The Advisors' Blog

This blog features wisdom from respected compensation consultants and lawyers

February 24, 2025

Five Key Issues for Compensation Committees

This memo from Meridian Compensation Partners highlights some key issues that compensation committees need to pay attention to in 2025. They include business and political volatility, regulatory change, an expected increase in M&A, retention amidst uncertainty, and planning for executive retirement.

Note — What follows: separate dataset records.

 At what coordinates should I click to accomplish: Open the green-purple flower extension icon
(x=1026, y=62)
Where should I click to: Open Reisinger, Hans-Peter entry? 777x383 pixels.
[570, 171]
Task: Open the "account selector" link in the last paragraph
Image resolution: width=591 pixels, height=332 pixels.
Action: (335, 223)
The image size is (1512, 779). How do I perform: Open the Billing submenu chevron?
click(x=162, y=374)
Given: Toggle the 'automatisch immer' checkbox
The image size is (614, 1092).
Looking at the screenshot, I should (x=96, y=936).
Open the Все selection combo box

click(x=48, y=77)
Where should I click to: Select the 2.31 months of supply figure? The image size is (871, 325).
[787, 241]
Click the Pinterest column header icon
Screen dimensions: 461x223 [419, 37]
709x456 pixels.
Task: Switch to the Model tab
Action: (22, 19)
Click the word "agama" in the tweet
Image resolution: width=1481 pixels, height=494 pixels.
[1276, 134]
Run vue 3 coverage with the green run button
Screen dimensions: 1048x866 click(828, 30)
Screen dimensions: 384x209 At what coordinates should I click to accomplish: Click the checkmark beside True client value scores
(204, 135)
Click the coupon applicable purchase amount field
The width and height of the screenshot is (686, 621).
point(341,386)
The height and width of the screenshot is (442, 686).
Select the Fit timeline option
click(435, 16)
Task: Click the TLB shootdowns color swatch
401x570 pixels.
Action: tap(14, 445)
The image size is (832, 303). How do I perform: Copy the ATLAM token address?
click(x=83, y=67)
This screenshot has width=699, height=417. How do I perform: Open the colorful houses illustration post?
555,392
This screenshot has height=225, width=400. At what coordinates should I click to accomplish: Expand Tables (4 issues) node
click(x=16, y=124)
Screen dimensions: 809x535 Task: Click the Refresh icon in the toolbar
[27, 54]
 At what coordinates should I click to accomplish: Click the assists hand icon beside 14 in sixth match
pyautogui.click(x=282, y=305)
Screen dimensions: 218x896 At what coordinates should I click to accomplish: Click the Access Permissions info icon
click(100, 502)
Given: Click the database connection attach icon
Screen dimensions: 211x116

With respect to managing volatility, the memo says, “supporting the opportunistic behavior that can benefit the company and its investors may require more incentive design flexibility to appropriately reward executive leaders who can deliver business results, potentially in unconventional ways.” It suggests compensation committee evaluate each of these areas:

– Performance Metrics: Are the metrics used in the short-term and long-term incentive plans appropriate? Do they allow executives flexibility to drive the company’s success and adapt to a changing environment?
– Goal Setting: Given political uncertainty with the new administration, including potential tariffs and retaliatory tariffs companies should consider appropriate goals and what adjustment could be made for changes in public policy after the start of the performance measurement period.
– Goal Ranges: Does the expected volatility make the level of achievement less sure? If so, is it appropriate to expand the range around target goals? Or is it better to establish a target that is more likely to be achieved and tighten the payout range to limit the upside and downsides?
– Performance Measurement Periods: Given the business environment and potential limitations on the company’s ability to predict business activity over the next several years, a company may consider a shortened performance period, even though proxy advisors and many institutional shareholders prefer a three-year performance period.
– Adjusting Metrics and Use of Discretion: Have the appropriate non-reoccurring events been identified and defined for adjustment. Should the company establish principles to govern adjustment of payouts based on unanticipated events not included in the budget-setting process?